In recent years, various product developers have pushed the envelope of so-called “transformational” and “convergence” products.
What are these innovative designs? What do they have in common? And what does that commonality say about the future direction of the financial product world?
Transformational products: The industry has not yet settled on a catchall phrase to describe the increasing variety of innovative products, but “transformational products” is as good a phrase as any.
“Continuum products” would work as well.
Both terms refer to the increasing number of insurance products, both fixed and variable, that seek to address multiple insurance needs that are becoming increasingly significant as the baby boomer generation ages.
Example: Annuity contracts are available that either truly or virtually morph into either life insurance (by emphasizing the annuitys death benefit features) or that provide a special provision to address an extraordinary event (such as nursing home confinement)
An increasing number of variable annuities, for instance, feature enhanced death benefits, disability and terminal illness benefits, and companion term insurance contracts. A growing number of annuities and life policies also have begun featuring long-term care benefits.
The emergence of these products or design features, of course, has its roots in our changing demographics.
The baby boomers are aging, and, as they age, their concerns are focusing on the conflicting worries of outliving retirement savings or not leaving a legacy for heirs. Those worries are magnified by the rising costs of health care and the threats of disability or LTC needs. Hence, they are increasingly focused on maximum flexibility in payout from their financial products.
Convergence products: To date, there seem to be fewer convergence products than transformational products. But they do exist.
Such products combine elements from the banking, investing and insurance industries in a single product.
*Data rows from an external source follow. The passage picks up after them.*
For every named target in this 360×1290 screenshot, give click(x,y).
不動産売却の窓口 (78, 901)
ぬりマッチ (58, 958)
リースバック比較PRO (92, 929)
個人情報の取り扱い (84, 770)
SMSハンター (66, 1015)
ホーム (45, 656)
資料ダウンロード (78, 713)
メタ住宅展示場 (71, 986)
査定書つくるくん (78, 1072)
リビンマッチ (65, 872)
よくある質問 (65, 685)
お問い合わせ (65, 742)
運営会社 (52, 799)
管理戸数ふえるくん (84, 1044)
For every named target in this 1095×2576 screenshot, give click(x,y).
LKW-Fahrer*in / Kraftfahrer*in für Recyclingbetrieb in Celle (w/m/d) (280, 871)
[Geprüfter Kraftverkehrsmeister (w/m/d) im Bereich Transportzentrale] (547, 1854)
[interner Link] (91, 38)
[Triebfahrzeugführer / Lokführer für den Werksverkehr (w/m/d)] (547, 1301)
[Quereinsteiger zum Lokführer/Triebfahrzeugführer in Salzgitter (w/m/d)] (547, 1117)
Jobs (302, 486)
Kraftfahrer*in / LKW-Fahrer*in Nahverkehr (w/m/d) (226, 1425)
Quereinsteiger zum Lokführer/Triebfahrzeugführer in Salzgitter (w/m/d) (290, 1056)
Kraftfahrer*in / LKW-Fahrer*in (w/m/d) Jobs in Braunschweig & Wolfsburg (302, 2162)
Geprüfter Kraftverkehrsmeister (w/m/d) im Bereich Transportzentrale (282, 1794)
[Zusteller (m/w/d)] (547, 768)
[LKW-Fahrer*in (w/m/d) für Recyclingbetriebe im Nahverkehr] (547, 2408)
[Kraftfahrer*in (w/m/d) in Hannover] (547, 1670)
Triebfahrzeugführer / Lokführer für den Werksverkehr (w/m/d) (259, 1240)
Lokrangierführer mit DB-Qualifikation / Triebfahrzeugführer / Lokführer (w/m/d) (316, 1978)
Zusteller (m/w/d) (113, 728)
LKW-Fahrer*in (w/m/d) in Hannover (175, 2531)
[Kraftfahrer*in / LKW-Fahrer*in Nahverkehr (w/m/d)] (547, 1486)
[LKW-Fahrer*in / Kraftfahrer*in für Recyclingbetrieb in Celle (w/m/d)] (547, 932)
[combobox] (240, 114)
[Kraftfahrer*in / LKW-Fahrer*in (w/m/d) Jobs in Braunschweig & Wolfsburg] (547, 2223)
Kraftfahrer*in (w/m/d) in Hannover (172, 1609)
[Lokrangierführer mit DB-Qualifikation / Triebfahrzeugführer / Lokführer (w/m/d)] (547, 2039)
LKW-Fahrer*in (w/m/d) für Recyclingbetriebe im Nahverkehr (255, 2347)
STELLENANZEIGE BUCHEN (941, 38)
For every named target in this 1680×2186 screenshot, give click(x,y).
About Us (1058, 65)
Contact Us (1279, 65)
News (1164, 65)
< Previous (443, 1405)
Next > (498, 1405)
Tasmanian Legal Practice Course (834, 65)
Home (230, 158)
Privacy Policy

An example of a convergence product would be an FDIC-insured Certificate of Deposit with its rate of return pegged to a market index.
The Gramm-Leach-Bliley Act has made these products possible. “Convergence” was originally used to describe the heretofore prohibited affiliation of banking, insurance and investment entities. Post-GLB, an insurer can own a bank, an asset manager and sponsor insurance products and mutual funds and become not just a “supermarket” but also the commissary of banking, investment and insurance products.
Although convergence products have not yet proliferated, many analysts see signs of their coming. One of the main signs is the insurance industrys renaming of its distribution networks, with the keyword “Financial” appearing with greater frequency.